BEGIN PAGE EXTRACT

AA didn't give JAL any money. The purchase of new aircraft will cause AA to spend less on fuel. Would you rather that AA spent more on fuel? Execs got huge bonuses? You really should read the proxy statement instead of listening to the worthless union's stooges. TWA? That purchase was two years before AA demanded concessions.
 
Funny it cost so much to PAY us but they can GIVE away the majority of a 2 BILLION dollar bail out to JAPAN airlines.

Notice the can in the sentence

I understand at 4 I stated they gave Japan Airlines money. I should have replaced gave with offered. I know they did not take the bailout. The point of the list however was to show that they are throwing around alot of money and had that money to burn. Its going everywhere but toward the employee. Also that was the last time chronologacly I could think of they were going to cut lose such a large amount of money. And yes American DID give away our concessions JAL just did not take them.

It is irrelevant if JAL took the money the point was AA felt they could offer it. There supposed to be hurting remember?
http://www.mb.com.ph/node/238143/american-

I don't feel foolish. I come here for information and clarification. Isn't this a place to get information and share news?

The purchase of new aircraft will cause AA to spend less on fuel. Would you rather that AA spent more on fuel?

No I rather them pay me decent. Yeah less on fuel, more on aircraft. I rather get new planes if its economically viable instead of fuel of course. But I don't see the immediate benefits. We do however have immediate problems. If we are really hurting as bad as they say we are the timing is a bit off don't you think? Maybee in time we will realize more profit form the new aircraft. But that only causes even more expense in the short term because of the cost of the aircraft.

Execs got huge bonuses? You really should read the proxy statement instead of listening to the worthless union's stooges.

Show me this proxy statement your talking about. I would love to see it. And no that information about the bonuses came from other sources than the TWU.

END PAGE EXTRACT
BEGIN MATERIAL

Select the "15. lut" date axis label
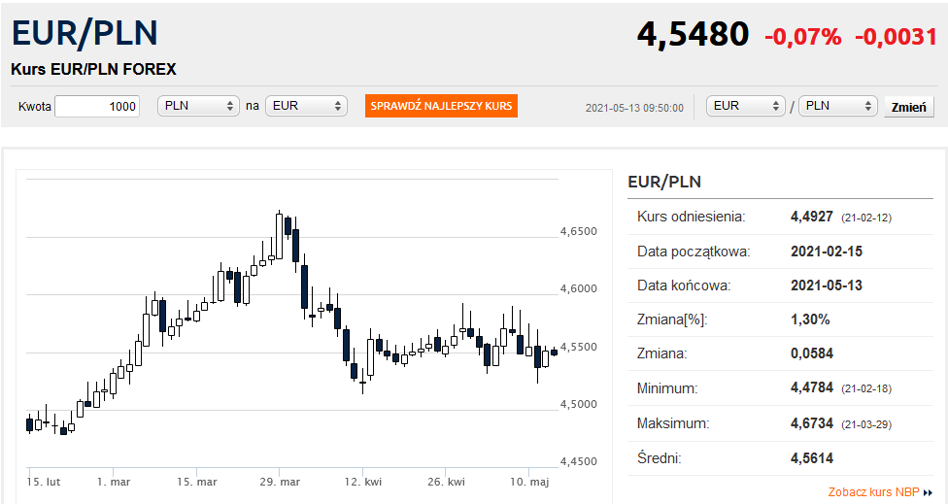Viewport: 948px width, 504px height. pyautogui.click(x=44, y=481)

END MATERIAL

| CHALLENGES |
1. In the American Airlines discussion, condense the paragraph beginning "No I rather them pay me decent." into a short bulleted list that keeps its main points.
2. In the American Airlines discussion, which word does the writer say should have replaced "gave"?

| EXPECTED RESPONSES |
1.
- The writer would rather be paid decently.
- New aircraft mean less spending on fuel but more on aircraft.
- The writer would choose new planes over fuel if they are economically viable.
- The writer sees no immediate benefit from them, while there are immediate problems.
- If the company is hurting as badly as claimed, the timing seems off.
- The new aircraft may bring more profit eventually, but their cost adds expense in the short term.

2. Offered.